Who owns the development of buyer personas?

While sales and other stakeholders may provide insight into buyer personas, the product marketing manager often owns the process of doing the research and developing the buyer personas. Each organization is different, and you may find that other roles (such as product manager or product owner) are suited to creating buyer personas.

How to develop buyer personas for your business

You may be tempted to search the internet for “buyer persona templates,” but at Pragmatic Institute, we’re strong believers in approaching your buyer personas without any preconceived notions. Each company, each product team should consider its own product when determining what’s important to include in its buyer personas and what’s not.

Different persona per product

The good news is that buyer personas should be fairly concise—there won’t be a ton of writing involved—and there will be only a handful to complete. We can’t give you a specific number—the number of buyer personas you create will depend on your market and who is involved in the purchasing decision for your product—but it’s common to have somewhere around three to five personas per product.

Here are the steps to developing your buyer personas:

Conduct interviews with potential buyers

Speak one-to-one with people in your market to learn about their roles and responsibilities, what’s important to them, what their challenges are, how they’re currently solving them, why they buy and more. Obviously, you’ll want to ask questions that relate to your product, but be careful not to ask leading questions or give in to the temptation to sell them on your product. This is a discovery mission, not a sales call. Learn our best practices for conducting buyer interviews in our Uncovering Market Problems webinar. In general, you’ll need to conduct 10 to 20 interviews for patterns to emerge.

Identify trends

Once you begin to identify themes from your one-to-one interviews, then you can start grouping types of buyers together. Who has similar job roles, responsibilities, concerns? Which people are facing similar problems? Who is trying to accomplish the same thing as someone else?

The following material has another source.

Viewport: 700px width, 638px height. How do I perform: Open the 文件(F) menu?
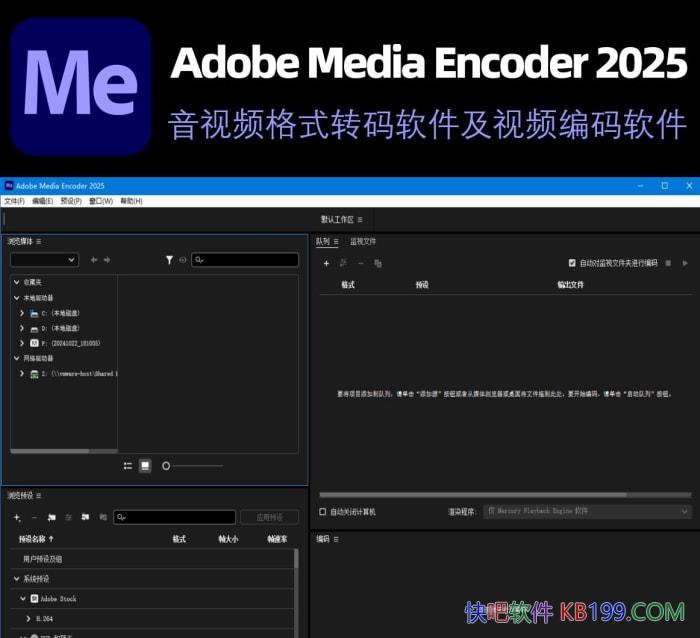click(15, 201)
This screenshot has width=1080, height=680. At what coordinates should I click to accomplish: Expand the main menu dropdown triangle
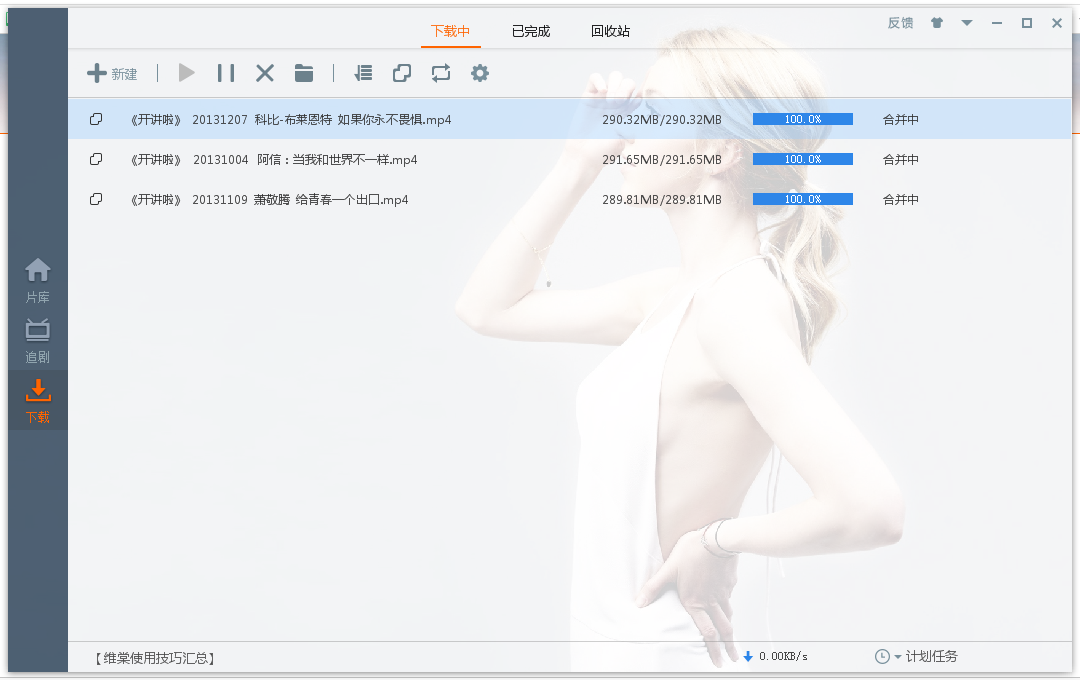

Put together an outline of your suspected buyer personas. Next, you’ll test your hypotheses.

Identify trends in personas

Survey customers

Once you have some preliminary buyer personas, now it’s time to confirm (or disprove) them. Surveying current customers via an online tool or with the help of a partner like UserTesting will help you validate your hypotheses. This data, which you can collect more of because it’s quicker than one-to-one interviews, will enable you to create a clearer picture of your target market and help you finalize your buyer personas.

Write persona descriptions

Summarize your findings into three, four, five—however many personas you need to represent the themes you uncovered in your research. Just be sure to not go overboard. Having too many personas may mean you’ve failed to truly identify your target market and may end up leading to further confusion and disorganization.

Gain buy-in

Once you’ve nailed down your buyer personas, you’ll need to gain buy-in from executives and key stakeholders, including sales, marketing, development and so forth. It’s crucial that everyone on the team be on the same page when it comes to who your buyers are. Be sure to present your research along with the personas to illustrate how and why you arrived at the personas you did.

Share, share, share

Finally, share your buyer personas far and wide (internally only, of course; they’re proprietary information). Host meetings, produce written summaries and discuss your personas often. Establish a habit that every member of the team refers to the buyer personas when creating external messaging and making decisions about product development and features.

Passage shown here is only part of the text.